5. A modo de conclusión
Es en las dos últimas décadas del siglo xix colombiano cuando mujeres y obreros se consolidan como nuevo público lector. Dicha consolidación tiene relación con la introducción, desde el período federal, de cambios sociales relacionados con el incremento de la tasa de alfabetización, con el apoyo de un amplio sector de la sociedad favorable a la práctica de la lectura orientada y a la cuestión educativa, y con el interés, sobre todo de la Iglesia, por resguardar y controlar los usos del tiempo de grupos «sensibles» de la sociedad mediante actividades que incidiesen en procesos de estabilización social como la lectura.
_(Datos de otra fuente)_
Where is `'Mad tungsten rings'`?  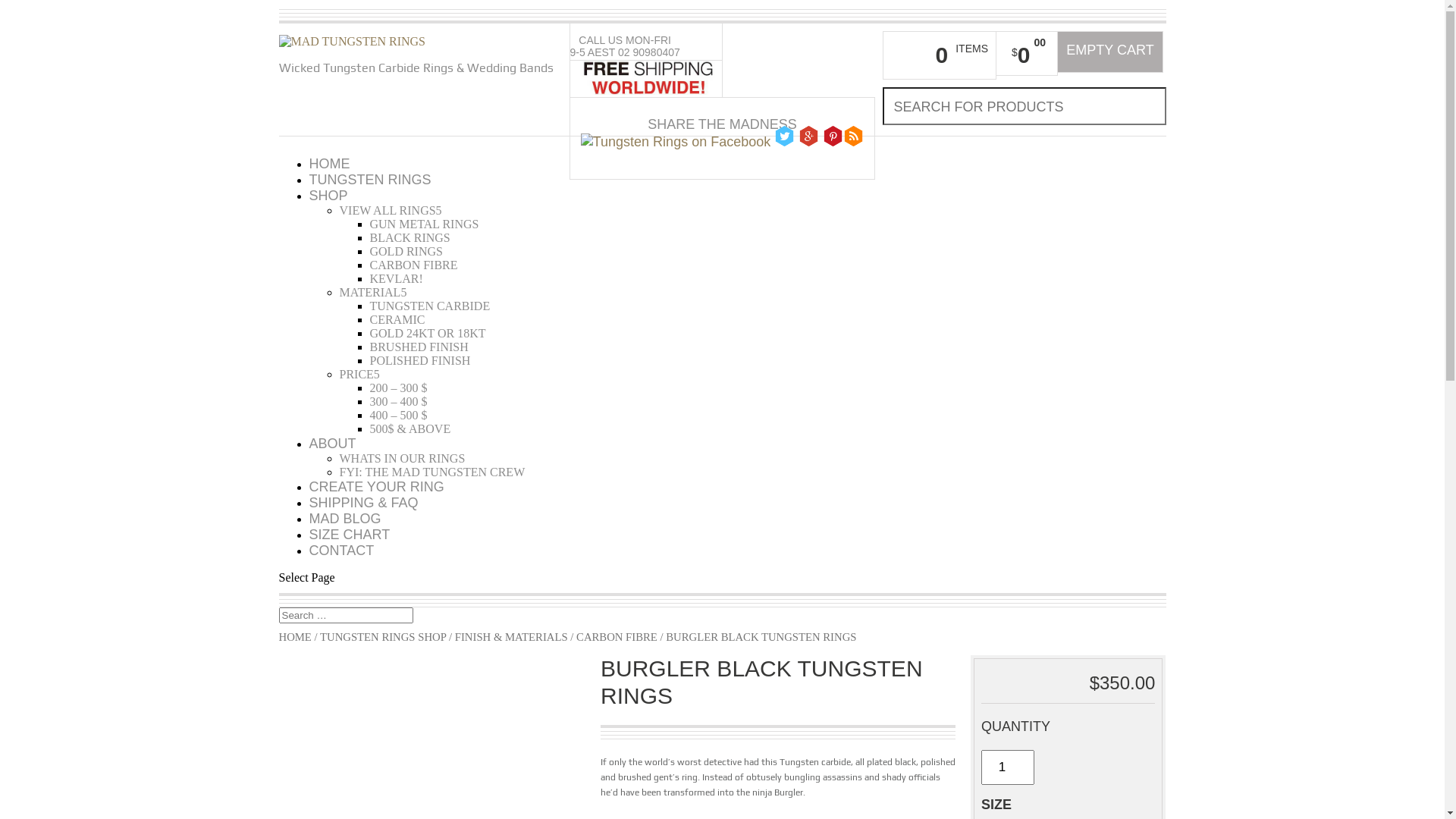 'Mad tungsten rings' is located at coordinates (352, 40).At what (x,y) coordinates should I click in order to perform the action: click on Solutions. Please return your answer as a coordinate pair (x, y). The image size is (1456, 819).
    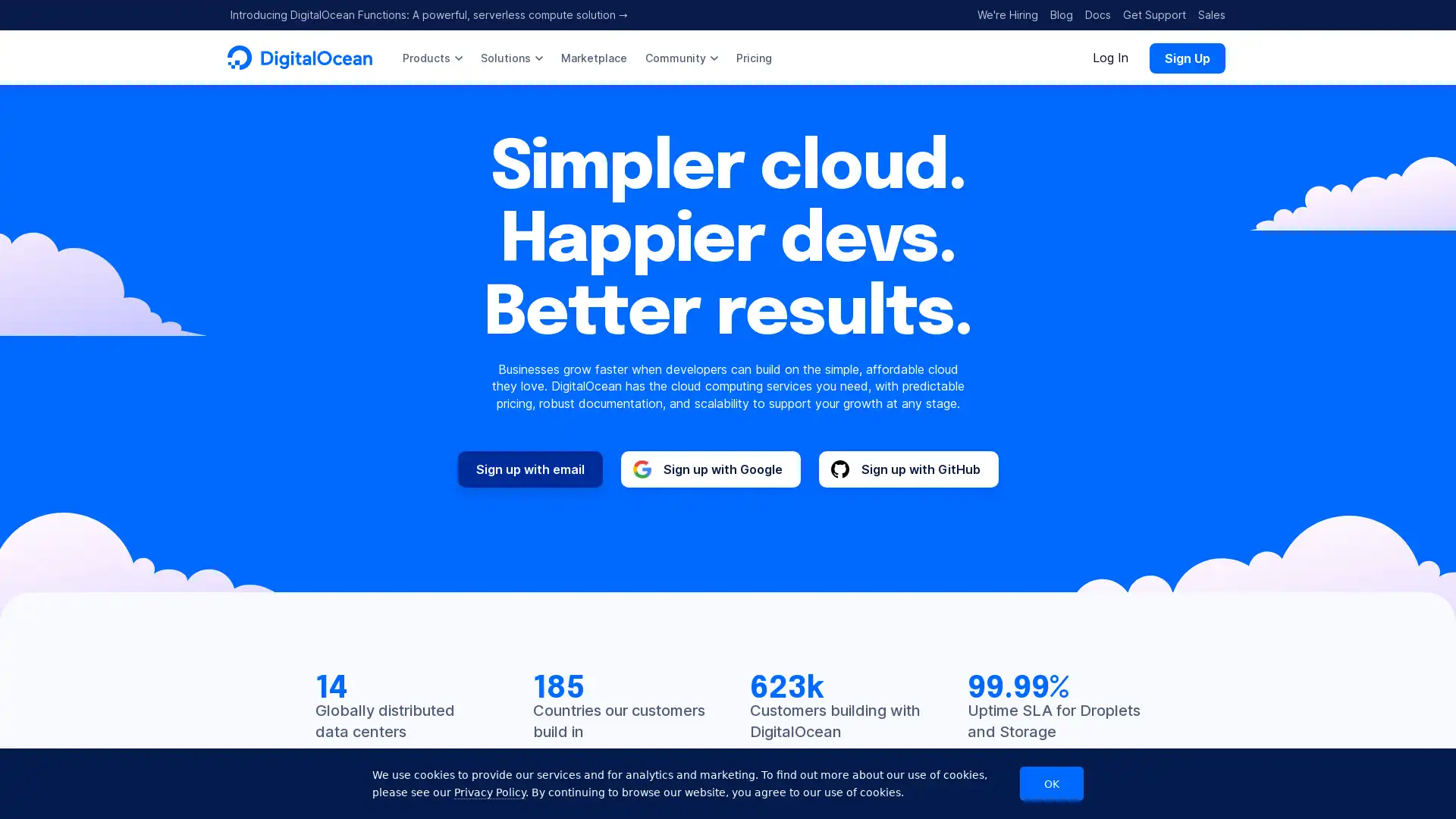
    Looking at the image, I should click on (512, 57).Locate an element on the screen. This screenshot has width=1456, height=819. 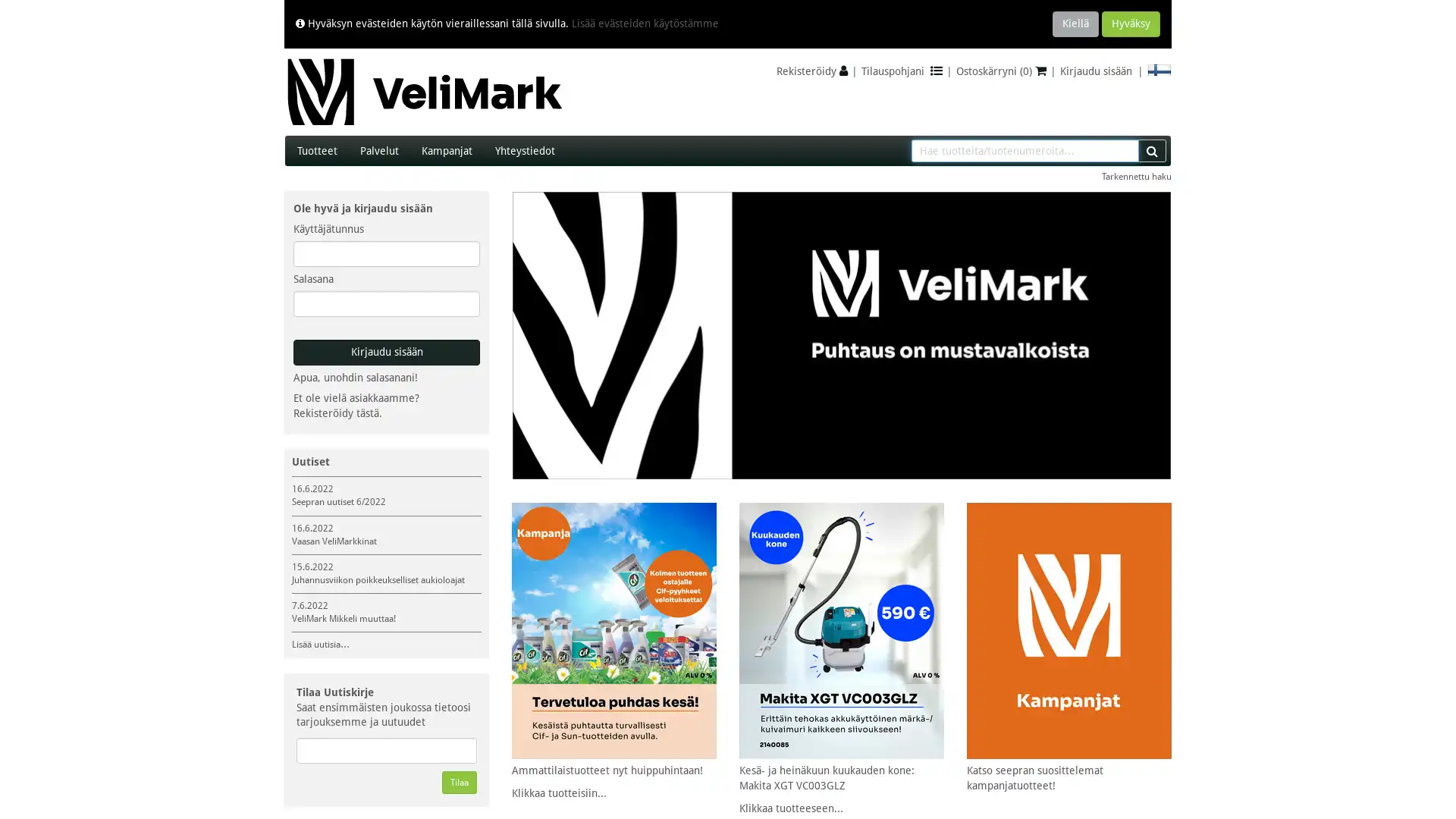
Hyvaksy is located at coordinates (1131, 24).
El ascenso como lectores de ambos grupos sociales -la mujer formada como lectora en el marco de la familia y el obrero como lector mediante la educación popular- coincidió con el apogeo de la novela en el país, de ahí que básicamente pueda decirse que eran estos dos grupos lectores de novelas. La condición de mujeres y obreros como lectores de novelas, generalmente extranjeras y particularmente francesas, y la representación que la Iglesia y los hombres de letras, reunidos en sociedades literarias, se habían hecho de ambos grupos considerados de «carácter flexible y con imaginaciones débiles» (Molina, 1884, p. 82), desencadenó que se ejerciera sobre sus lecturas un serio control social y moral. Este control se presentaba además como una extensión del temor que se cernía sobre las posibles influencias de la literatura extranjera.
En forma de enjuiciamientos crítico, hombres de letras se encargaron, en las páginas de la prensa nacional, de censurar aquellas novelas que consideraban de perjuicio para este grupo de la población y, al mismo tiempo, de promocionar a ciertos autores por considerarlos «ideales» o «no nocivos» para un público de «constitución moral» diferente a la propia. Los hombres de letras basados en su supuesta «constitución moral» de carácter superior construyeron un estereotipo de sí y, por esa vía, se autoasignaron legitimidad para orientar lo que debía ser o no leído, compartiendo, así, esa tutela con la Iglesia católica.
No parece, pues, que haya habido en la sociedad colombiana de finales del siglo xix ninguna tendencia cultural crítica a la práctica de la lectura. En este sentido, lo que fue discutido a finales de ese siglo con respecto a la lectura de ciertos grupos sociales por distintos grupos de la sociedad y por la Iglesia -institución prohibitoria e impulsadora de ciertas lecturas- no fue el valor social de la lectura, sino los autores y los tipos de libros que debían leerse. Así, el estudio de las condiciones de posibilidad de un público lector, en este caso las mujeres y los obreros en la sociedad colombiana de finales del siglo xix, exige un examen de la formación lectora por relación con el tipo de lectura.